Rather than making the every day classic apple pie, I decided to switch it up a bit by adding some dried fruits and toasted pine nuts. Use your imagination and swap out some of the dried fruits I’ve suggested for whatever suits your palate.
Some great alternatives would be dried pineapple or mango, and you could opt for toasted pecans or coconut for the pine nuts if you wish. I used sweet golden delicious apples, but if you prefer the more tart flavor of granny smith feel free to use those, but you may want to add an extra tablespoon or two of sugar.

Harvest Pie



  1. Preheat oven to 425. To toast pine nuts, heat a large heavy skillet over med-low heat. Toast nuts about 3 minutes, stirring occasionally, until golden brown.

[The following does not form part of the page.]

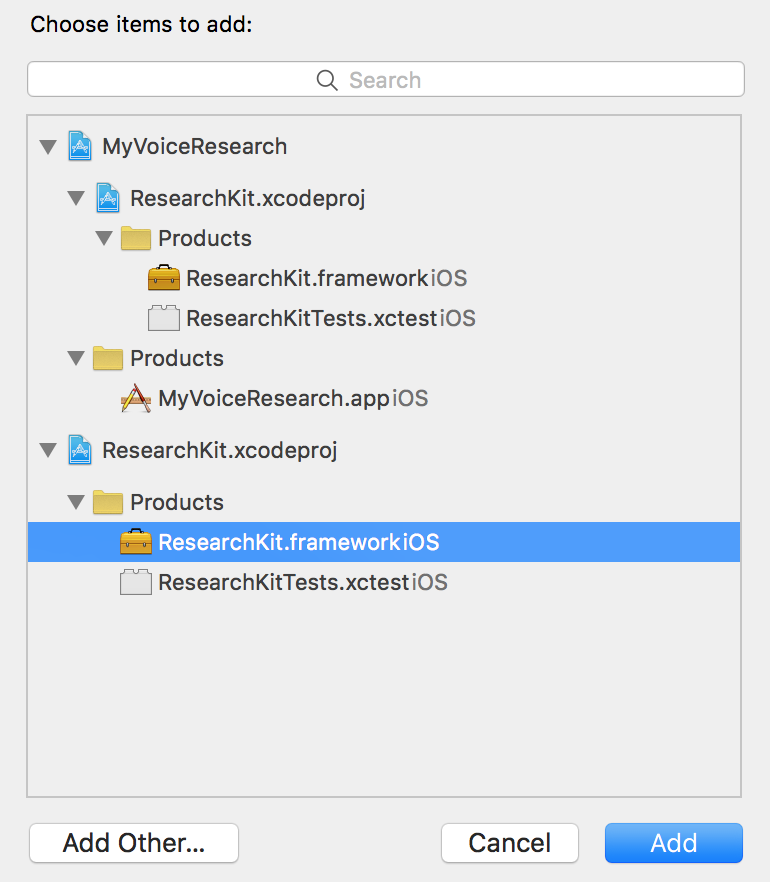Collapse the MyVoiceResearch project tree
Image resolution: width=770 pixels, height=882 pixels.
(x=48, y=147)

Watch them carefully, pine nuts can burn very quickly.
  2. Line bottom of a 9” deep dish pie plate with ½ of the Dove olive oil pastry crust.
  3. Toss apples with sugar, spices, and cornstarch.
  4. Cover bottom of pastry crust with a layer of apples, then sprinkle 1/3 of the dried apricots, 1/3 of the dried cherries, and 1/3 of the toasted pine nuts. Repeat layers until all fruit and nuts are used. Egg wash. Sprinkle with sanding sugar.
  5. Using a small cookie or fondant cutter, cut decorative shapes out of reserved pastry crust for top of pie. (or, cut slits in crust after you place it over filling.)
  6. Fold over edges of crust and crimp to seal. Whisk together egg and cream. Use egg wash to adhere cut outs to top crust, and brush the entire top crust with egg mixture. Sprinkle with sanding sugar and place pie plate on a rimmed baking sheet.
  7. Bake at 425 for 20 minutes. Reduce oven temperature to 375. Bake for an additional 40 minutes, covering edges with foil or a pie shield if browning too quickly. Let cool at least 45 minutes before serving. Enjoy!